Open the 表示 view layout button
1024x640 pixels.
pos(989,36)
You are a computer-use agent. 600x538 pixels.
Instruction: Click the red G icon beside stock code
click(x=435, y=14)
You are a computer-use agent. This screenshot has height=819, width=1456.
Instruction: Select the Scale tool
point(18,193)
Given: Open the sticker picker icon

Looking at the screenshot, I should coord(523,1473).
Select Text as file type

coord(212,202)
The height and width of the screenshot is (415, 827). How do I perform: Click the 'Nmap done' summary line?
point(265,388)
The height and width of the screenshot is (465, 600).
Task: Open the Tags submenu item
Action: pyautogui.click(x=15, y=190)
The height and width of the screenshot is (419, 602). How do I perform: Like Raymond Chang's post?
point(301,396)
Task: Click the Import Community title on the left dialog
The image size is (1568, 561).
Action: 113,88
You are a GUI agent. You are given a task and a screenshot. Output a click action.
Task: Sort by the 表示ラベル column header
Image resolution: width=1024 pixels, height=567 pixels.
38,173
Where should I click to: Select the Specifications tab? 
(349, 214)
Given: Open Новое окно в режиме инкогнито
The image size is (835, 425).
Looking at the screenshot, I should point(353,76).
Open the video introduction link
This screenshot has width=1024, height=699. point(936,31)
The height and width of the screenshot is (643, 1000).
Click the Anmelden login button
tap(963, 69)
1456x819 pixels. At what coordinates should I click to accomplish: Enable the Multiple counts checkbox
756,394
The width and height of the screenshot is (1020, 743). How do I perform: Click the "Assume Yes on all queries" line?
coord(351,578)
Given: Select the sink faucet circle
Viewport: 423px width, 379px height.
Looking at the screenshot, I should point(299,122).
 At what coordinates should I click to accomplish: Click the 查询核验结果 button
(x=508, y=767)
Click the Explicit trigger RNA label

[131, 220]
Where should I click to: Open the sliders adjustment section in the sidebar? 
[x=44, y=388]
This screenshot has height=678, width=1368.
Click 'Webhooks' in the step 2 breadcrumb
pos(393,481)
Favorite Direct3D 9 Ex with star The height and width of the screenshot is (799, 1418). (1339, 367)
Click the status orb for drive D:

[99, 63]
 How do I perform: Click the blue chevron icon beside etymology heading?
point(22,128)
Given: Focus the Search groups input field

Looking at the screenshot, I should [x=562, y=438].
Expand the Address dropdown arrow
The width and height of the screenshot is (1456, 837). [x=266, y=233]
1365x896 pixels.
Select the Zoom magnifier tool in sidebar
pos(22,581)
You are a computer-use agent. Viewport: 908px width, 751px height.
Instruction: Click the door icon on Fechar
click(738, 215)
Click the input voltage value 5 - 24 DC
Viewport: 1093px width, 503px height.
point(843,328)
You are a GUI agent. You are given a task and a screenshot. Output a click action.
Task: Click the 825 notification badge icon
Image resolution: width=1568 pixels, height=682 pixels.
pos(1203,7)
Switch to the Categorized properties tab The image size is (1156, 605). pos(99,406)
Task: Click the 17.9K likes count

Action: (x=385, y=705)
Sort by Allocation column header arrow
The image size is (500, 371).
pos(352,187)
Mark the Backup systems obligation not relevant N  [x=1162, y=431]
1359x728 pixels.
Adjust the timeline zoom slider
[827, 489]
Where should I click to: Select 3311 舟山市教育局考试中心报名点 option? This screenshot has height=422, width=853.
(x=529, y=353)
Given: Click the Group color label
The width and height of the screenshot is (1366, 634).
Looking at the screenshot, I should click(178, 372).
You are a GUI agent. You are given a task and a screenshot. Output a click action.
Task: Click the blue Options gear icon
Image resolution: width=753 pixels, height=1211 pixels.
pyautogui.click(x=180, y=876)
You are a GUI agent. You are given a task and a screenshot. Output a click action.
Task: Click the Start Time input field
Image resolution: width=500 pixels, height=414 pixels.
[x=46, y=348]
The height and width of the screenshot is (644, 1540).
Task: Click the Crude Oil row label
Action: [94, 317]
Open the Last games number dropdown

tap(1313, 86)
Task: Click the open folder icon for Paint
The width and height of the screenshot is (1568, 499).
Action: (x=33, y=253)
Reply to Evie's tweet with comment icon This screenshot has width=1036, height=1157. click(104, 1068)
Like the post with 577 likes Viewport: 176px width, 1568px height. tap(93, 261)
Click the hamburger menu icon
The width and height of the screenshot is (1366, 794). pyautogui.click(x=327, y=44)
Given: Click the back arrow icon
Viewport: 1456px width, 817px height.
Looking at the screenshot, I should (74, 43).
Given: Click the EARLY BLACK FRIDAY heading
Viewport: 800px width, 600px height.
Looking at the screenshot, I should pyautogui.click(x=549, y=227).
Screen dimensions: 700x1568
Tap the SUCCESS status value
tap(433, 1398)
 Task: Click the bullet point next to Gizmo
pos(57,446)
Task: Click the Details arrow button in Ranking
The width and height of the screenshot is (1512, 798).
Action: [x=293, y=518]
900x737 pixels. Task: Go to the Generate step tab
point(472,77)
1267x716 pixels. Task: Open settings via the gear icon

================

YOUR ASSIGNMENT: Please give, as a single number with nothing added, the count of lines in the records that contain the word "computer".

SOLUTION TO THE EXERCISE: 3